A procrastinação, muitas vezes disfarçada de “pesquisa de referências”, é o maior inimigo do escritor. Numa época em que estamos tão conectados, Zadie Smith recomenda que você desconecte seu computador da Internet. Essa opinião também é compartilhada por Stephen King, que recomenda que você feche a porta de seu escritório e só volte a abri-la depois que o texto estiver pronto.
- Encontre um lugar para escrever.
Pode parecer estranho, mas a imagem de que um escritor tem um “santuário” particular, onde recebe a inspiração divina em absoluto silêncio é, muitas vezes, irreal. Um certo agito ao redor pode ajudar muito na concentração. J.K. Rowling, por exemplo, escreveu boa parte de Harry Potter num café em Londres, o hoje famosíssimo Elephant House. Este vídeo mostra uma jovem e inexperiente J.K. afirmando seu contentamento com as 30 mil cópias de seu livro recém-lançado. Ah, se ela soubesse…
- Preocupe-se com a forma.
Se o conteúdo é o rei, a forma é a rainha. Stephen King, por exemplo, abomina advérbios: “A estrada para o inferno é pavimentada por advérbios”, afirmou ele em seu guia On Writing – A Memoir of the Craft. Acho que o mestre está absolutamente correto ao apontar a abundância de advérbios, especialmente na literatura inglesa, com algo a ser enfaticamente combatido. Adjetivos também são mal vistos por escritores por empobrecerem a prosa. A não ser, é claro, que você seja Lovecraft ou Shakespeare, que, quando não tinha um bom adjetivo à mão, inventava.
- Escreva como se estivesse com raiva.
Agora, minha dica pessoal: é provável que você já tenha escrito um e-mail para um amigo ou chefe, desabafando sobre uma situação em que passou, tentando elucidar de maneira mais clara possível o seu ponto de vista e, quando você se dá conta, o e-mail ficou gigante, riquíssimo em descrições, talvez até com uma frase de efeito para arrematar o final. Dê uma busca em seus e-mails antigos e veja como você foi profílico e (provavelmente) elaborou seus pensamentos de maneira ordenada e coerente. Aquele é o escritor que você pode se tornar. Agora, é só empregar essa energia na sua prosa! 😉
- Reescreva.
Para finalizar, ninguém poderia ir mais direto ao ponto do que Hemingway: “O primeiro rascunho de qualquer coisa é uma merda!”. Espero que esses conselhos tenham servido para te ajudar, mas lembre-se: “Não leve os conselhos sobre escrita de ninguém muito a sério.” (Lev Grossman).

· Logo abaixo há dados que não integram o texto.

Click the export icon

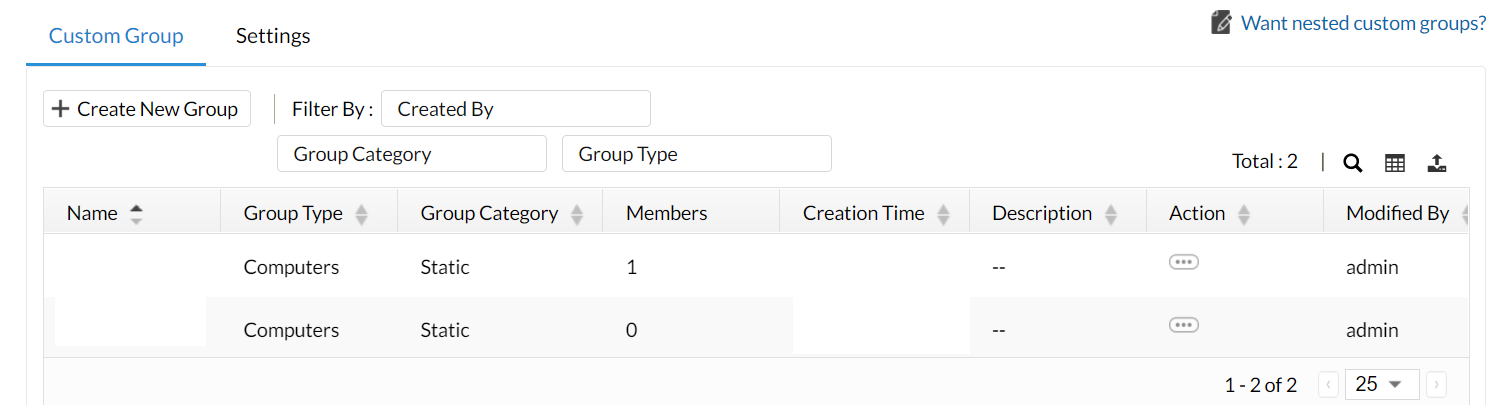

Fábio Yabu nasceu em 1979, em Santos (SP). Suas histórias já fazem parte da vida de duas gerações. Aos 17 anos, criou uma das primeiras histórias em quadrinhos para a Internet no mundo: Combo Rangers. Em 2004, lançou Princesas do Mar, livro que ele mesmo transformou em desenho animado, hoje exibido em mais de 100 países. É também autor de outros livros infantis premiados, como Raimundo, Cidadão do Mundo e Apolinário, o Homem-Dicionário. Na literatura juvenil, publicou a graphic novel Independência ou Mortos e transformou a vida da Princesa Isabel num conto de fadas em A Última Princesa. Em 2013, reinventou os contos de fada clássicos em Branca dos mortos e os sete zumbis.